Schurz, Carl (1829–1906) Schurz was born, raised, and educated in Germany. A participant in the failed German revolution of 1848, he was imprisoned, but escaped and immigrated to the United States (1852). He was an abolitionist and served as a brigadier general of volunteers during the Civil War. After the war, he was an advocate for the rights of liberated slaves. He was a journalist for a time, then served as a U.S. senator from 1869 to 1875. He was secretary of the interior (1877–1881) under Rutherford B. Hayes and pushed for civil-service reform and a more humane Indian policy. In the 1880s, Schurz returned to journalism and the crusade for honest politics.
Schwerner, Michael (1939–1964) With fellow Congress of Racial Equality (CORE) activists James Earl Chaney and Andrew Goodman, Schwerner was murdered by Ku Klux Klan members on June 21, 1964, while working to register black voters in Mississippi.
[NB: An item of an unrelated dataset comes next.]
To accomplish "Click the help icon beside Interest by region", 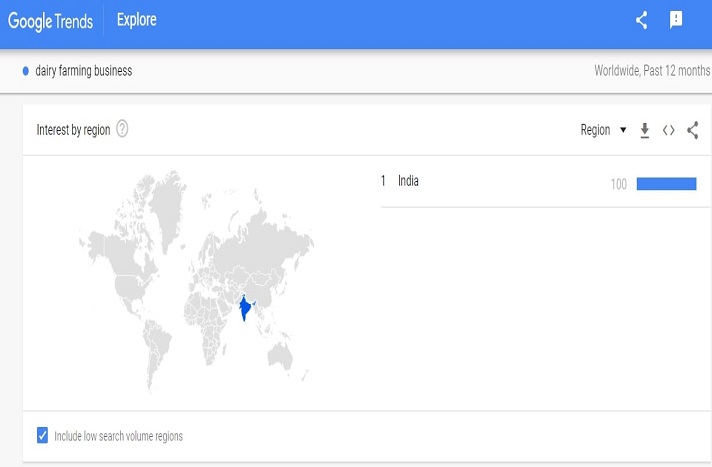I will tap(122, 129).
Schwerner was a white New Yorker dedicated to social justice.
Scopes, John T. (1900–1970) A high school teacher, Scopes deliberately violated a Tennessee state law forbidding the teaching of Darwin’s Theory of Evolution. In a sensational July 1925 trial that riveted the nation, Scopes was tried. He was defended by an attorney hired by the American Civil Liberties Union, the great Clarence Darrow. Assisting the prosecution was William Jennings Bryan, perennial populist presidential candidate and a committed religious fundamentalist. Found guilty, Scopes was fined an inconsequential sum, but, on appeal, his conviction was reversed on technical grounds.
Scorsese, Martin (1942– ) Scorsese emerged in the 1970s as a major American film maker with movies that focused on the violent aspects of American culture. His early masterpiece, Taxi Driver (1976), depicted an alienated New York cabbie who sees political assassination as the only alternative to accepting the corruption of modern life.
Scott, Dred (1795–1858) Scott was a slave whose owner had taken him from the slave state of Missouri to the free state of Illinois; Scott therefore sued for his freedom in 1846 on the grounds that his sojourn in free territory had made him free. The case worked its way up to the Supreme Court, whose chief justice, Roger B. Taney, handed down a decision on March 6, 1857, holding that neither slaves nor free blacks were citizens so therefore could not sue in federal court; further, Taney held that the Missouri Compromise (under which suit was brought) was unconstitutional because Congress had no authority to prohibit slavery in territories. By affirming constitutional protection of slavery in all circumstances, the Dred Scott decision made civil war virtually inevitable, since only a constitutional amendment could end slavery—and the slaveholding South would never voluntarily ratify such an amendment.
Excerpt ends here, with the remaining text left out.